··· Data rows

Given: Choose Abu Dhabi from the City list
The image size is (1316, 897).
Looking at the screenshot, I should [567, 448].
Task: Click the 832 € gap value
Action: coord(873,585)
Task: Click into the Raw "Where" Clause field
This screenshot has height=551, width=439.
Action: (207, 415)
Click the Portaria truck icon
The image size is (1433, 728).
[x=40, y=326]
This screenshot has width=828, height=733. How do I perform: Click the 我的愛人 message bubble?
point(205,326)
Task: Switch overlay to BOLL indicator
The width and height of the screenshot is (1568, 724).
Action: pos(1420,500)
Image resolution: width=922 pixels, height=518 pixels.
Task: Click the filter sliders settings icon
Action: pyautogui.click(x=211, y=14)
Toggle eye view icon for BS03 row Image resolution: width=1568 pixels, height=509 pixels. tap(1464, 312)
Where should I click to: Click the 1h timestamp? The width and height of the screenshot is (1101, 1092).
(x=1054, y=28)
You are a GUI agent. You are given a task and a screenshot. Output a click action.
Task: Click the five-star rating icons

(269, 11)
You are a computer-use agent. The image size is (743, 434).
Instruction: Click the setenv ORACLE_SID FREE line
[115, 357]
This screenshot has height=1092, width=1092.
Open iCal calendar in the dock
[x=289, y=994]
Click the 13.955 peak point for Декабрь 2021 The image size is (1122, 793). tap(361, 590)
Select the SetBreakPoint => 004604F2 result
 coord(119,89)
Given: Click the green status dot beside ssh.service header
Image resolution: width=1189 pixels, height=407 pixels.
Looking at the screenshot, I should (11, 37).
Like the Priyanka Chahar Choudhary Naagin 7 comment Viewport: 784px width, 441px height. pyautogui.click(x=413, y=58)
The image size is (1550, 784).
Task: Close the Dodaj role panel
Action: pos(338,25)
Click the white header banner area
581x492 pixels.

······

**Set exercise**
Rewrite the rows above, replacing every occurrence of "This screenshot has" with "The screenshot has" and leaving everything else unchanged.

**Full output**
Given: Choose Abu Dhabi from the City list
The image size is (1316, 897).
Looking at the screenshot, I should [567, 448].
Task: Click the 832 € gap value
Action: coord(873,585)
Task: Click into the Raw "Where" Clause field
The screenshot has height=551, width=439.
Action: (207, 415)
Click the Portaria truck icon
The image size is (1433, 728).
[x=40, y=326]
The screenshot has width=828, height=733. How do I perform: Click the 我的愛人 message bubble?
point(205,326)
Task: Switch overlay to BOLL indicator
The width and height of the screenshot is (1568, 724).
Action: pos(1420,500)
Image resolution: width=922 pixels, height=518 pixels.
Task: Click the filter sliders settings icon
Action: pyautogui.click(x=211, y=14)
Toggle eye view icon for BS03 row Image resolution: width=1568 pixels, height=509 pixels. tap(1464, 312)
Where should I click to: Click the 1h timestamp? The width and height of the screenshot is (1101, 1092).
(x=1054, y=28)
You are a GUI agent. You are given a task and a screenshot. Output a click action.
Task: Click the five-star rating icons

(269, 11)
You are a computer-use agent. The image size is (743, 434).
Instruction: Click the setenv ORACLE_SID FREE line
[115, 357]
The screenshot has height=1092, width=1092.
Open iCal calendar in the dock
[x=289, y=994]
Click the 13.955 peak point for Декабрь 2021 The image size is (1122, 793). tap(361, 590)
Select the SetBreakPoint => 004604F2 result
 coord(119,89)
Given: Click the green status dot beside ssh.service header
Image resolution: width=1189 pixels, height=407 pixels.
Looking at the screenshot, I should (11, 37).
Like the Priyanka Chahar Choudhary Naagin 7 comment Viewport: 784px width, 441px height. pyautogui.click(x=413, y=58)
The image size is (1550, 784).
Task: Close the Dodaj role panel
Action: pos(338,25)
Click the white header banner area
581x492 pixels.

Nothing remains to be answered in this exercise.